SECP chairman, Khalid Mirza has rightly pointed out that the main responsibility of domestic exchanges is to strengthen as an institution. The choice of going for the demutualization is with the exchanges, as they should evaluate the implementation of capital market reforms carried out by the SECP. Demutualization demands competitiveness. Do the management of our bourses have reached that level of efficiency and professionalism that they come out of the shadow of member brokers. During the past, all the blames and responsibility were easily put on the shoulders of brokers but the new status would demand skills to run the company in profit with shareholders, mostly be brokers, questioning the deeds of management. So exchanges should spend some more time in proving themselves as a profitable entity to attract investors.

Karachi Stock Exchange, the biggest exchange of Pakistan, now offers trading in 'Single Stock Futures' and plans to establish 'Commodities Futures Counter' soon. Diversification benefits would help the exchange not only to retain existing clients but also attract the fresh business too. However, shareholders may have a sustained pressure on it to continuously expand and improve the technology and services. Now the question remains, does Lahore Stock Exchange and Islamabad Stock Exchange has the capacity to attract that much business? The decision going for-profit status may demand considering the merger of exchanges. This option may be considered to attain economies of scale and synergy, avoidance of large number of committees and overlapping memberships. However, that may take ages to develop unanimity of views and convince the industry players.
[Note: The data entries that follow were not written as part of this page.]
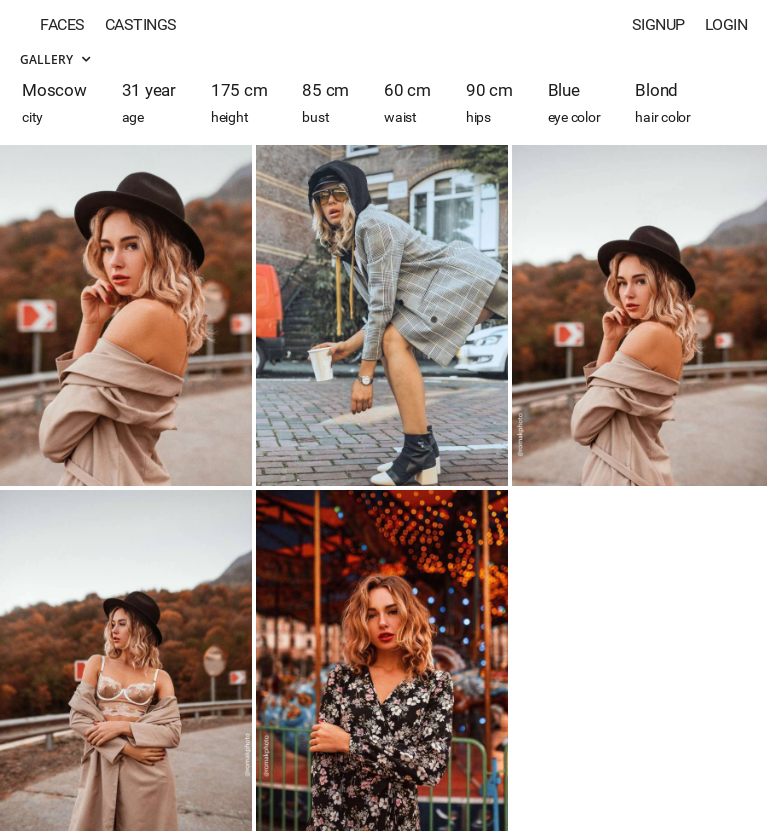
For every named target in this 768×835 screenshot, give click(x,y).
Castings (141, 24)
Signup (658, 24)
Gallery (55, 59)
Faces (62, 24)
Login (726, 24)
Competitiveness has also changed the role of traditional brokers. Real time information on stock prices and other data are available anytime and anywhere. Complex analysis of the market may done with a click of investors' personal computers. Investors are now able to obtain customized reports on their portfolio through web-based networks. Deregulation of the banking industry in many jurisdictions has enabled banks and other financial institutions to provide customers with one-window financial services including cash management, portfolio management, direct online trading, receiving of dividend etc. Brokerage firms will have to add value by developing superior risk management systems and providing risk capital in order to compete for customers under such environment.

Investors will be the ultimate beneficiaries of all these changes in the market place. They will have more choices and information on investment products, easier accessibility to any market they wish to trade on, and better and cheaper services for intermediaries. The new generation of investors will become more increasingly sophisticated as market information becomes widely available. However, the complexity of the new markets also means that investors must know their own risk appetite before entering the market. With sophistication in the marketplace, the demand for improved corporate governance by public companies will also increase.

Securities regulator, as well, cannot be insulated from all these changes. Whether a demutualized exchange should be regulated as any other listed company, or as a utility, will be a challenge for the regulators. Regulators must also keep up with the sophistication in market technology and new market structure. Enforcement cases will become more complicated as market manipulation and other misconduct are now also conducted on the internet, making it more difficult to be detected.

Accelerated changes and developments in the marketplace, together with the new population of investors, mean that there will be an increased emphasis on investors' education. This is a task which, has only recently been undertaken by regulators. The regulator's role is not only to enforce the rules but also to facilitate market development. The challenge is to balance the pressure generated by market participants, with the regulator's desire to ensure stability and integrity in the market. Regardless of any changes, however, the regulator must ensure a fair and transparent market, and a level playing field so that there will be continued confidence in the market of the new era.